At RailsConf this past year, Pete Jackson gave a great talk on "Geospacing Your Rails Apps." What I loved about it was Pete's passion for unleashing our creativity, for telling a rich story. And generally, I think Rails developers should be good at this. We're creatives. We're innovators. It's in our DNA, embedded in our language and in our key projects such as Rails itself.
Still, most of us probably haven't gone much further than putting a few pushpins on a Google map. And I think the reason is clear: it's just too hard. As soon as you have to query and manipulate polygons, integrate with raster data in some weird coordinate projection, design a spatial index, get OpenLayers working... blam, it's like hitting a brick wall. The learning curve can be steep, and there isn't a scaffold we can just run or a convention we all follow.
Certainly, there are a few tools out there to help us. But they're kind of scattered, fragmented. Some aren't really being maintained anymore. And we're still forced to do some things manually that we really shouldn't. In fact I'll go right out and say it: we, the Rails community, are behind the curve. Our Python-based competitor has an excellent framework addition called GeoDjango. Where's our "GeoRails"? There's a great open-source full-stack framework called OpenGeo, developed by some of the top people in the GIS field. Most of it is based on Java, Django, and C. Where's Ruby?
Certainly, there's some information out there to help us. But it's hard to find, and usually not written for us as Ruby developers. Most of the resources out there were developed for geospatial technology when it was a niche technology used by maybe a small percentage of government or research-related projects. That is no longer the case. Location is no longer niche. The revolution has already taken place.
That revolution calls for corresponding revolutions, in our toolset and in our mindset.
The Geo-Rails Article Series
I'm planning on writing a series of articles on geospatial programming in Ruby and Rails. My goal is to release a new article about once every week or two. I don't know how long this series will last. As long as I still have material to cover, which will probably be a while since some of these topics can get fairly deep and technical.
Several entries have already been planned out. I intend to cover various Ruby tools that are available. I'll cover the common data types and operations available to geospatial applications. I'll definitely include several entries on coordinate systems, probably the most important "difficult" topic in the discipline.
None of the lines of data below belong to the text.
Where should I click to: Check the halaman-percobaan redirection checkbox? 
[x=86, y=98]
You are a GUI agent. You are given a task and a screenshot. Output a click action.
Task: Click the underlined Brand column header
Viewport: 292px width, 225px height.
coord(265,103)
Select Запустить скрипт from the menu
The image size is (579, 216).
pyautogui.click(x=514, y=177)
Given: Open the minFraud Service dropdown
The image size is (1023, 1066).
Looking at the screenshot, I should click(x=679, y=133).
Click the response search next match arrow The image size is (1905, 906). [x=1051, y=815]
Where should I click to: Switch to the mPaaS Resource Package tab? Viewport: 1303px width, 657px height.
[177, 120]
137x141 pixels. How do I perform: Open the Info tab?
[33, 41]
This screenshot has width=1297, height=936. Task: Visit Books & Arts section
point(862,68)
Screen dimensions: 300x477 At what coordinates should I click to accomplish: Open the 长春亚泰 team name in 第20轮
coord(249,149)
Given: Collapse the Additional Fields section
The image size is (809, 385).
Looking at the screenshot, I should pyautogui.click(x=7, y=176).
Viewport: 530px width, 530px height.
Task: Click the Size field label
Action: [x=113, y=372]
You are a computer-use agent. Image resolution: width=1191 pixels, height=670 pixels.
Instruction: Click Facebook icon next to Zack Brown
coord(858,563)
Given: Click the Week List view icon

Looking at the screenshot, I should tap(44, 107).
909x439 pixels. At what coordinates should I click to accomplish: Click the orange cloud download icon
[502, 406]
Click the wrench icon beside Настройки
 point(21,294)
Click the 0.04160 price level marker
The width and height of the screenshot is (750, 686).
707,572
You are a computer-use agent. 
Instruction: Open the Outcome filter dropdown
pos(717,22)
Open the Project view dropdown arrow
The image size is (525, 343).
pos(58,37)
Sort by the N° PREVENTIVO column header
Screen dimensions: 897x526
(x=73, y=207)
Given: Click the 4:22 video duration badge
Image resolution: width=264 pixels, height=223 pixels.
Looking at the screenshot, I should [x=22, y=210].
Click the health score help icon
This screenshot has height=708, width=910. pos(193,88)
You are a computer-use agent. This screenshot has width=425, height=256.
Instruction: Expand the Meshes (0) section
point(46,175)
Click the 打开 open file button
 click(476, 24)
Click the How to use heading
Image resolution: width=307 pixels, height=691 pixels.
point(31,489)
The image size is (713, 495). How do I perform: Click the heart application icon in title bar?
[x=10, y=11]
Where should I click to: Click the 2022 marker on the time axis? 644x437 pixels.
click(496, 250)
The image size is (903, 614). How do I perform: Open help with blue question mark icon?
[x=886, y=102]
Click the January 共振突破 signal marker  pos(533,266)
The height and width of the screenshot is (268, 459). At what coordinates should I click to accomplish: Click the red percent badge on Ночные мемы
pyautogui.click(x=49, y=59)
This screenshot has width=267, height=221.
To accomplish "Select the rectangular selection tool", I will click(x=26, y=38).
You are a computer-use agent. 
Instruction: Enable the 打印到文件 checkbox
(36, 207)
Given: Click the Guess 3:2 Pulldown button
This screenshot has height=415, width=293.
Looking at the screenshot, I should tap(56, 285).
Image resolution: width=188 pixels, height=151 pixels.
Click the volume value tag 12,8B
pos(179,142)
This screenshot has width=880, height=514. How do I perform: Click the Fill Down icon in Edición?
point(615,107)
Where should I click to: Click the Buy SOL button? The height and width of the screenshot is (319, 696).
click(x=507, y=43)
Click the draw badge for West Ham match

And I'll be sure to include some coding examples writing geospatial features in Rails. I might even dive deep into some computational geometry or spatial database design topics.
However, I'll also be looking for feedback. If there's a topic you'd like to see covered or a question you'd like answered, please leave me a comment and I'll see what I can do.
Furthermore, I don't claim to be the expert in the field. I've been doing location in Rails for a few years, but there are others have done far more interesting things than I have. If you've put together some helpful material on doing geospatial Rails apps, whether it's a blog, a book, a tool, or what have you, send me a link. Let's start building a knowledge base for our community. Location is here, and as Rails developers I don't see any reason we shouldn't be the ones leading.
Together let's bring Rails down to earth!